## 10.1 Introducing Error

The least squares problem arises in almost all areas of applied mathematics. In data science, the idea is generally to find an approximate mathematical relationship between predictor and target variables such that the sum of squared errors between the true target values and the predicted target values is minimized. In two dimensions, the goal would be to develop a line as depicted in Figure 10.1 such that the sum of squared vertical distances (the residuals, in green) between the true data (in red) and the mathematical prediction (in blue) is minimized.

Figure 10.1: Least Squares Illustrated in 2 dimensions

If we let \(\bo{r}\) be a vector containing the residual values \((r_1,r_2,\dots,r_n)\) then the sum of squared residuals can be written in linear algebraic notation as\[\sum_{i=1}^n r_i^2 = \bo{r}^T\bo{r}=(\y-\hat{\y})^T(\y-\hat{\y}) = \|\y-\hat{\y}\|^2\]

Suppose we want to regress our target variable \(\y\) on \(p\) predictor variables, \(\x_1,\x_2,\dots,\x_p\). If we have \(n\) observations, then the ideal situation would be to find a vector of parameters \(\boldsymbol\beta\) containing an intercept, \(\beta_0\) along with \(p\) slope parameters, \(\beta_1,\dots,\beta_p\) such that\[\begin{equation}\tag{10.1}\underbrace{\bordermatrix{1&\x_1 & \x_2 & \dots & \x_p}{obs_1\\obs_2\\ \vdots \\ obs_n}{\left(\begin{matrix} 1 & x_{11} & x_{12} & \dots & x_{1p}\\ 1 & x_{21} & x_{22} & \dots & x_{2p}\\ \vdots & \vdots & \vdots & \vdots &\vdots\\ 1 & x_{n1} & x_{n2} & \dots & x_{np} \end{matrix}\right) }}_{\LARGE\mathbf{X}} \underbrace{\left(\begin{matrix} \beta_0\\ \beta_1\\ \vdots \\ \beta_p \end{matrix}\right)}_{\LARGE \boldsymbol\beta} = \underbrace{\pm y_0\\ y_1 \\ \vdots \\ y_n \mp}_{\LARGE \y} \end{equation}\]

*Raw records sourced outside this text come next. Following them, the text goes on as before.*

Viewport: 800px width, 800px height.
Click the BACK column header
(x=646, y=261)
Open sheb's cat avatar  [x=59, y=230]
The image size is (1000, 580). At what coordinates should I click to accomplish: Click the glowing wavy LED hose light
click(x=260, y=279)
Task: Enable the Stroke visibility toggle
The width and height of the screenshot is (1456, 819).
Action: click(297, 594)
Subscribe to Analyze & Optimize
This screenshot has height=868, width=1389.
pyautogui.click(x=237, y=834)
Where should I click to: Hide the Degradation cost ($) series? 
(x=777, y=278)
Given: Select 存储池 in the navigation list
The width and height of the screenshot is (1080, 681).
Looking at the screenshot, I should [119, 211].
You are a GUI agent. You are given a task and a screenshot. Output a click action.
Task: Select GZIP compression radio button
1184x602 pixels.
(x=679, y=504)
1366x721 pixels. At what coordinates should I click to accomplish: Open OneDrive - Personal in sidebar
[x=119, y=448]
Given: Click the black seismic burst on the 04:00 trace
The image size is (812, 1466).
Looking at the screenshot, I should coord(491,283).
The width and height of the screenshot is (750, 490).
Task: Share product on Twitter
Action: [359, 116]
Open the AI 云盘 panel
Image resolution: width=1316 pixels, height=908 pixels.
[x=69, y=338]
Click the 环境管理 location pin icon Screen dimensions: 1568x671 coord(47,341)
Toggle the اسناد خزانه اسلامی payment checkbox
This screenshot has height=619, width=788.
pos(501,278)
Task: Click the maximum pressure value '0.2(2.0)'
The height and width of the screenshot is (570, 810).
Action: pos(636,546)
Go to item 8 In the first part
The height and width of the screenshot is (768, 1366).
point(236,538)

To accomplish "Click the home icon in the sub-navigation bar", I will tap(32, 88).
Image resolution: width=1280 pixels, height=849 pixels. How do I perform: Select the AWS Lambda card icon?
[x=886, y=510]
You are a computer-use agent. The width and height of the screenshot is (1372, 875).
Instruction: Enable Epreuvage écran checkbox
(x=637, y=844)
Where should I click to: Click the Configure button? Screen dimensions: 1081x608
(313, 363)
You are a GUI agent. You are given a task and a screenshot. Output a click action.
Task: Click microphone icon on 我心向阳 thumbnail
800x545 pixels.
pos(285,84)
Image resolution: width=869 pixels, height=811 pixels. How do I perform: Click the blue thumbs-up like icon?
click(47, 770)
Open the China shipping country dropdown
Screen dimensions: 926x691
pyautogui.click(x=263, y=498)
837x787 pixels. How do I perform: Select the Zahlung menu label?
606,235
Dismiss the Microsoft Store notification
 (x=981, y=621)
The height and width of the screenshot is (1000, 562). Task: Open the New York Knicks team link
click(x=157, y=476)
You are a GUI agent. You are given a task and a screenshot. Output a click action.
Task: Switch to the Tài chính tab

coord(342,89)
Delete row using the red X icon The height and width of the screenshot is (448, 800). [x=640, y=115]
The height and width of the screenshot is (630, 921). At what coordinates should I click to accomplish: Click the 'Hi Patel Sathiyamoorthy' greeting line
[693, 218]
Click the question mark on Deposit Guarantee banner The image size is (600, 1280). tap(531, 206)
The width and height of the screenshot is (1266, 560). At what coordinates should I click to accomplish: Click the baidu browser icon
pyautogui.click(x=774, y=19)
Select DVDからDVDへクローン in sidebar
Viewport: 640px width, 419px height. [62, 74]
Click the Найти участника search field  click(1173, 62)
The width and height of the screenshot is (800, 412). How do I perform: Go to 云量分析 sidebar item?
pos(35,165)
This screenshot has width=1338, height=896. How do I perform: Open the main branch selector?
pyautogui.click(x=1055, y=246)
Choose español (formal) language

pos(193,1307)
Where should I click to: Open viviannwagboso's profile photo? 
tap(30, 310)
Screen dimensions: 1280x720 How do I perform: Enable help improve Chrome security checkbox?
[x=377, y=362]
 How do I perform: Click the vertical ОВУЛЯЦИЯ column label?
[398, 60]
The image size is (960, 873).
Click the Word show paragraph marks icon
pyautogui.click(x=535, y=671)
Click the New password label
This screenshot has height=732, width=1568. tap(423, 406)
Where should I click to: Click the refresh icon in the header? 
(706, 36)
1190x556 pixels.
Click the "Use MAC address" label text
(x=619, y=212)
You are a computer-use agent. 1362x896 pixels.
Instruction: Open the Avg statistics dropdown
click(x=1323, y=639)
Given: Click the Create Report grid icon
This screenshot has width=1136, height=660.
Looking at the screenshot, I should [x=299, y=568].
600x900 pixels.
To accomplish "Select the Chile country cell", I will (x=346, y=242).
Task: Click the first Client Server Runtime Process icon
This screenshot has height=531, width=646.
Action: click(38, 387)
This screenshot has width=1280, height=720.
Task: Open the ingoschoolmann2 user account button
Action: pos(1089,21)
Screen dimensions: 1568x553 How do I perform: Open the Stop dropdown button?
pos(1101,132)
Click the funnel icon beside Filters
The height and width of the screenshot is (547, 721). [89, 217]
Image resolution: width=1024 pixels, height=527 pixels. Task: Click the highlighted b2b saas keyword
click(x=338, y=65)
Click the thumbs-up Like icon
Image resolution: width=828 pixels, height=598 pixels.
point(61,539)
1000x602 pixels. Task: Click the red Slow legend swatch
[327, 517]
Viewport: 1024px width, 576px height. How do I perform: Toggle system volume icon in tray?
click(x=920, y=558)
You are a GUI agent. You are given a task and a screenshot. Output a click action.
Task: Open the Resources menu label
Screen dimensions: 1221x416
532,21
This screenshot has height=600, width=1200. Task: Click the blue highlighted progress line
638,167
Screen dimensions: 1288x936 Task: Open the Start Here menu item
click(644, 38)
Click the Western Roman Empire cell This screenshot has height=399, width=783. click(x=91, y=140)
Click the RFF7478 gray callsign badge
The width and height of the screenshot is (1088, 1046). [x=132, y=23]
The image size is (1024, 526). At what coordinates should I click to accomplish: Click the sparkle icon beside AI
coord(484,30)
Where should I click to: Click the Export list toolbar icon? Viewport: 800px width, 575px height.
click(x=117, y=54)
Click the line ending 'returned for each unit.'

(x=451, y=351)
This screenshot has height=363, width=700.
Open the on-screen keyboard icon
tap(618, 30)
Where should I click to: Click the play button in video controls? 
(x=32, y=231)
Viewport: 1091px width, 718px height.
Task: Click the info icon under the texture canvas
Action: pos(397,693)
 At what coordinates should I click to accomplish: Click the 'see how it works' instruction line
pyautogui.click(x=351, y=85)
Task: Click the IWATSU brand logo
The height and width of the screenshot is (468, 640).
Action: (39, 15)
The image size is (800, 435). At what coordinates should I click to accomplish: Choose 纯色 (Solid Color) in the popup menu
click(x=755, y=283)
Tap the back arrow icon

With many more observations than variables, this system of equations will not, in practice, have a solution. Thus, our goal becomes finding a vector of parameters \(\hat{\bbeta}\) such that \(\X\hat{\bbeta}=\hat{\y}\) comes as close to \(\y\) as possible.Using the design matrix, \(\X\), the least squares solution \(\hat{\boldsymbol\beta}\) is the one for which\[\|\y-\X\hat{\boldsymbol\beta} \|^2=\|\y-\hat{\y}\|^2\] is minimized. Theorem 10.1 characterizes the solution to the least squares problem.

**Theorem 10.1 (Least Squares Problem and Solution) **For an \(n\times m\) matrix \(\X\) and \(n\times 1\) vector \(\y\), let \(\bo{r} = \X\widehat{\boldsymbol\beta} - \y\). The least squares problem is to find a vector \(\widehat{\boldsymbol\beta}\) that minimizes the quantity\[\sum_{i=1}^n r_i^2 = \|\y-\X\widehat{\boldsymbol\beta} \|^2.\]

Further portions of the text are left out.